→ **EXERCISE DIRECTIONS**: Read the records and gather each line that includes "Confirm".

→ **SUPPLIED ENTRIES**:
———

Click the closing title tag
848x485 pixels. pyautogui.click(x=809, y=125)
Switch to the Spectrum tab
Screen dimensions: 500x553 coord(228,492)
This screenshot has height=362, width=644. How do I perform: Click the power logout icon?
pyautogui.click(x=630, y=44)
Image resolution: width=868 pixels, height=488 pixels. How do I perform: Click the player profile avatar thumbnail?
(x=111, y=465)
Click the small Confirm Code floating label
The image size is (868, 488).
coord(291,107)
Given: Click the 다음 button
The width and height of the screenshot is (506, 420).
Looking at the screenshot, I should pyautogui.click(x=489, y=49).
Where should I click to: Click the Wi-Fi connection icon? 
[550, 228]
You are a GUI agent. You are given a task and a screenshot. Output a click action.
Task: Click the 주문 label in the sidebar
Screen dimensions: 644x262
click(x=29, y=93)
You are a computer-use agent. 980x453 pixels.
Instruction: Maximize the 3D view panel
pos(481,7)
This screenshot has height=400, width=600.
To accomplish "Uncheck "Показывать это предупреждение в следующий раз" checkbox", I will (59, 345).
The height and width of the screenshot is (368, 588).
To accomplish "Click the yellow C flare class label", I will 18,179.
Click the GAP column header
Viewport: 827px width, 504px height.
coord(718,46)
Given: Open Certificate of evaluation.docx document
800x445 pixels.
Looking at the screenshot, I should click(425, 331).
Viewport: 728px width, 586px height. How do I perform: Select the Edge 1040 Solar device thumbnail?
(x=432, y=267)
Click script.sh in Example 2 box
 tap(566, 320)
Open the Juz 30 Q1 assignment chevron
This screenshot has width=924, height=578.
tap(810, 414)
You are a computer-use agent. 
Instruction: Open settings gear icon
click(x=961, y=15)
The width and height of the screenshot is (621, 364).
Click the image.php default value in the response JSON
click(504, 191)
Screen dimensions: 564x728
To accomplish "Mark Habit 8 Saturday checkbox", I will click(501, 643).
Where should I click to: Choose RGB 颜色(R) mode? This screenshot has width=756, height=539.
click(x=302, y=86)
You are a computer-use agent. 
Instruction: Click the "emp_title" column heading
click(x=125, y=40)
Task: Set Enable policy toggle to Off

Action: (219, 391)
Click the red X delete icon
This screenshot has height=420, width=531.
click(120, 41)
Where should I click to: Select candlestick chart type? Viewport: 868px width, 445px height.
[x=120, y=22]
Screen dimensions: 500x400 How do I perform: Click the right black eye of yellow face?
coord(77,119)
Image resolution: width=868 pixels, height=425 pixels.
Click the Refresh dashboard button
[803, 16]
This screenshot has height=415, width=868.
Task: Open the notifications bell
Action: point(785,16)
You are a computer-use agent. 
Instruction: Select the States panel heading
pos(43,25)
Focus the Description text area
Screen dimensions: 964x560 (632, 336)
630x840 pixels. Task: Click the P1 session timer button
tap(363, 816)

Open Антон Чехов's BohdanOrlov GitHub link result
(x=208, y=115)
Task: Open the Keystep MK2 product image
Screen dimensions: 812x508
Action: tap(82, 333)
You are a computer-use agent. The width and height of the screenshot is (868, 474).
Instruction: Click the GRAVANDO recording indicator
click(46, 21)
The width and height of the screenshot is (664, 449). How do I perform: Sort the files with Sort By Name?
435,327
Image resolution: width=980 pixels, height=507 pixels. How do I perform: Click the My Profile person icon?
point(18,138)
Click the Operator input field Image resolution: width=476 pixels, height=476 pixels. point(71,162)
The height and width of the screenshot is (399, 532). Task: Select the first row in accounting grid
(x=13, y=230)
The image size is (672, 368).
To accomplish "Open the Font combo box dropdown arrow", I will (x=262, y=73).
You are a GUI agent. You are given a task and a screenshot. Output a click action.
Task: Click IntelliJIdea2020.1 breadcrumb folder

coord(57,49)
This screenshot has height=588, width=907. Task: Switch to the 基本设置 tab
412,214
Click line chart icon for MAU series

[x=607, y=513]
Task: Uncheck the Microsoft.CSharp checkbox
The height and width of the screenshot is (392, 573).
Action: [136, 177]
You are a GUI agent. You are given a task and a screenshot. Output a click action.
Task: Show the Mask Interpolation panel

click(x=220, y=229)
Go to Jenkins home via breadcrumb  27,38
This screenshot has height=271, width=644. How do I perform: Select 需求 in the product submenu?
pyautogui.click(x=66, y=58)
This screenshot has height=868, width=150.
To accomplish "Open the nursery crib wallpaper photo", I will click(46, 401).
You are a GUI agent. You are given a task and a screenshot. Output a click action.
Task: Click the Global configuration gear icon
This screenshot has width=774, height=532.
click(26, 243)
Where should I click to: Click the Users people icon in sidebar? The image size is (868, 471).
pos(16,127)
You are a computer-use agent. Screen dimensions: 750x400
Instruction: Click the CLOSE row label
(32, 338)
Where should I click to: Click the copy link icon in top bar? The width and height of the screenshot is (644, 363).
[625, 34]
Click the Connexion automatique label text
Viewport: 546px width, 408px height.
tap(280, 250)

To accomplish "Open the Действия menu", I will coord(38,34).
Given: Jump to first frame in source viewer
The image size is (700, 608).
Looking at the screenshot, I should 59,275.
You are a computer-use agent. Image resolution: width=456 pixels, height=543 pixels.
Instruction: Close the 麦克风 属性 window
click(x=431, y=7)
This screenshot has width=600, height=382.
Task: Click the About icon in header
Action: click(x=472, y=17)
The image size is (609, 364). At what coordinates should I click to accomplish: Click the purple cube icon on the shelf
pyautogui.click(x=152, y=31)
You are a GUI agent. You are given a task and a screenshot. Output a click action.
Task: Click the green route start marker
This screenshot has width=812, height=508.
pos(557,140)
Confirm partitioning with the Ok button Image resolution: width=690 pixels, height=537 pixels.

———

→ **WRITTEN SOLUTION**:
Click the small Confirm Code floating label
Confirm partitioning with the Ok button Image resolution: width=690 pixels, height=537 pixels.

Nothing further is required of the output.